The Five Greatest Revelations So Far From the Miami Heat's Delightful Season

Jimmy Butler isn't as good as advertised. He's better.
Jimmy Butler isn't as good as advertised. He's better. Photo by Maddie Meyer / Getty
This past weekend's games against the Oklahoma City Thunder and the San Antonio Spurs pushed the Miami Heat beyond the midpoint of the season — one that has been, by almost any measure, a delight. Though half of a season does not make, well, a whole season, much can be learned from the results of more than 40 games of basketball.

Heat president Pat Riley has always said he can gauge what kind of team he has after 20 games and knows if it's for real after 40 games. So right about now, he must be feeling pretty good about the squad he has put together heading into the second half of the season.

Heat fans too are feeling pretty good about their favorite little basketball team at the midpoint of the season. So many positive things have happened over the course of the first half.

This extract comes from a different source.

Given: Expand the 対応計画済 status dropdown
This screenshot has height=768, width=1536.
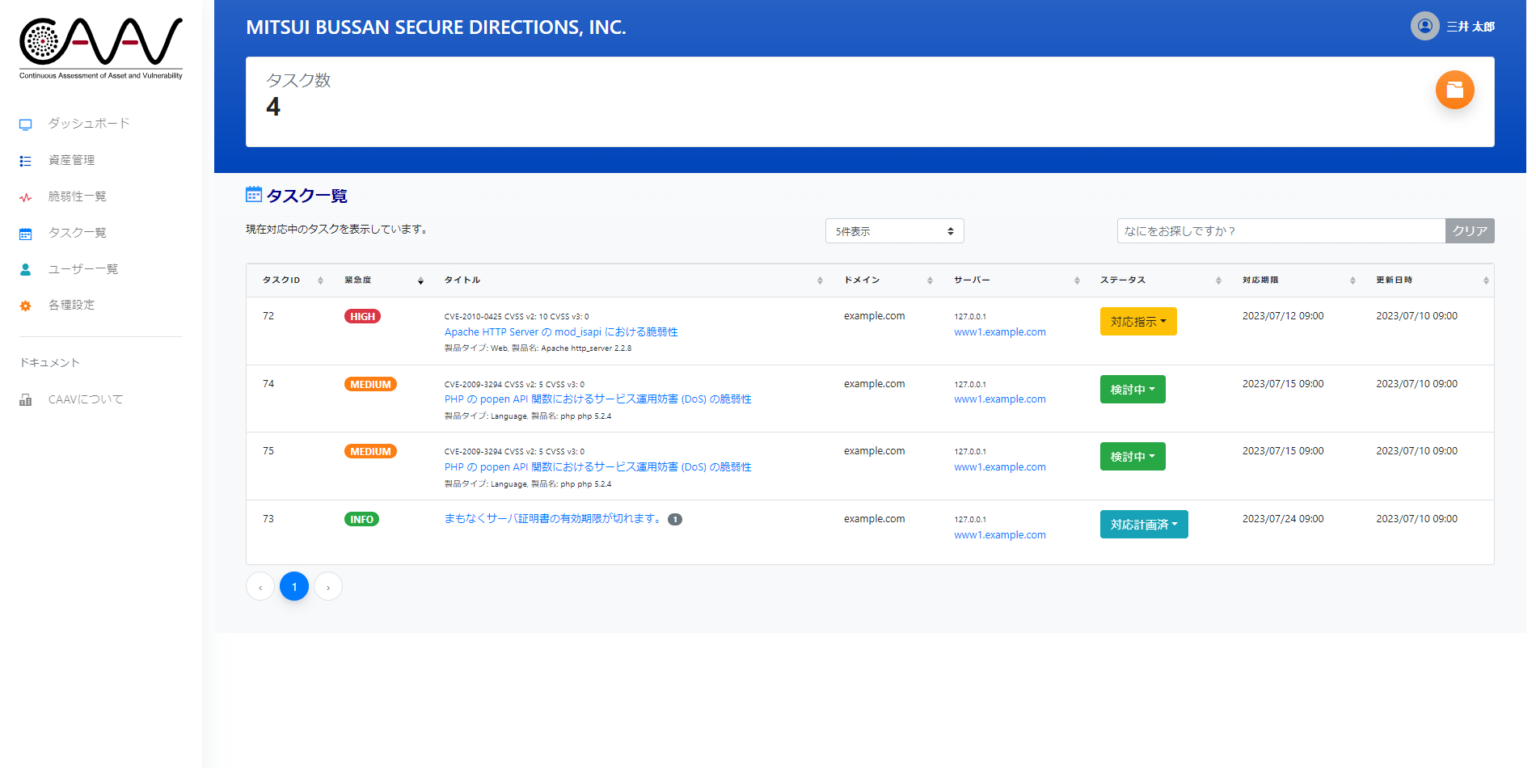Looking at the screenshot, I should [x=1143, y=524].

Here's a list of our favorites:
Goran Dragic not only accepted a role off the bench but also has been the perfect sixth man. There really isn't a good reason for Goran Dragic to accept that he's not a starting point guard in the NBA. He's just 33 years old and has consistently, even in these later years of his career, put up solid numbers while being a model teammate and unselfish ball handler. He could start for a dozen teams in the NBA. The Heat is certainly paying Dragic like a starting point guard too, at $15 million a year.

Dragic isn't a starting point guard, though, because the Heat is a better team with him coming off the bench. So he has accepted that role and thrived while only truly playing a handful of minutes less than he would have as a starter, including routinely being on the floor for crucial fourth-quarter minutes.

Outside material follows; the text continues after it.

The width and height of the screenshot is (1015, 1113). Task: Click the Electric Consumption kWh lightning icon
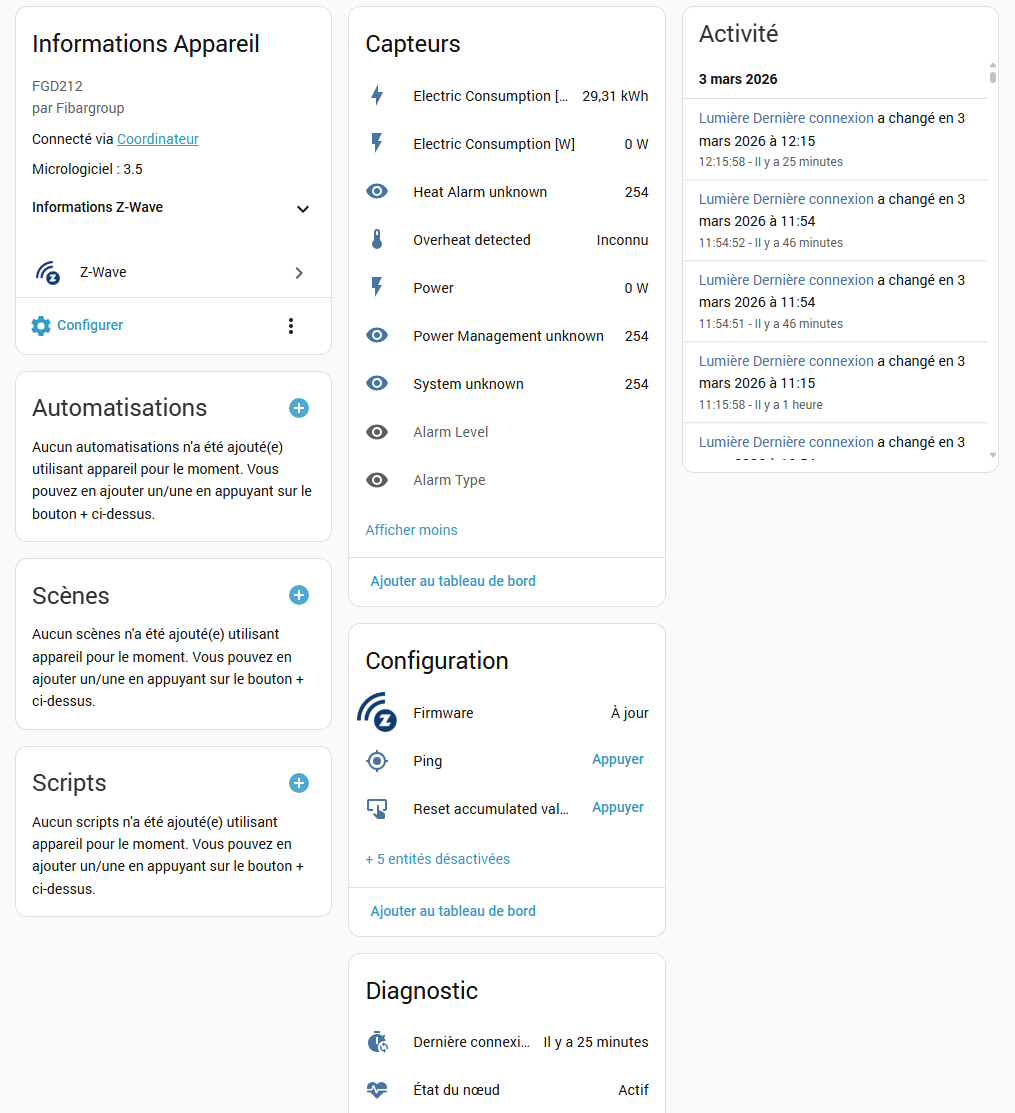coord(377,96)
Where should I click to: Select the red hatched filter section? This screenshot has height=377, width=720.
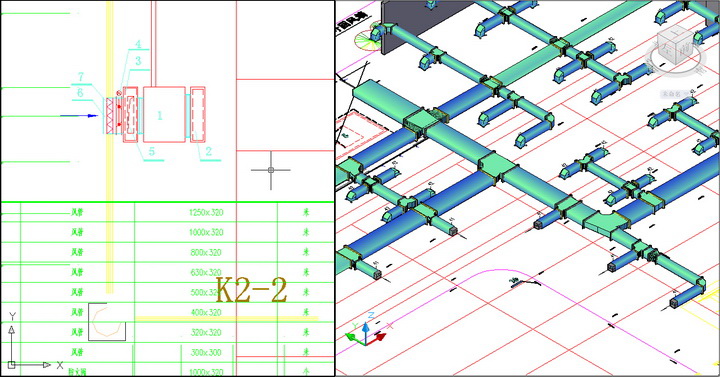point(109,116)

Dragic coming off the bench for the Heat is almost unfair and is a huge reason the Heat impressed in the first half of the season. His 15 points, three rebounds, and five assists per game are nice numbers for a reserve, but they really don't tell the full story of just how good he's been and what his taking a reserve role has meant to the franchise's success this year.
Kendrick Nunn and Duncan Robinson established themselves as capable starters in the NBA. Most NBA teams find their starters in the draft or through free agency. Once in a while, a team will pull an NBA-level starter out of nowhere and he'll be just fine, for a while at least. No one expected Kendrick Nunn or Duncan Robinson to begin the season in the starting lineup, and most certainly didn't see it lasting too long or being ultrasuccessful.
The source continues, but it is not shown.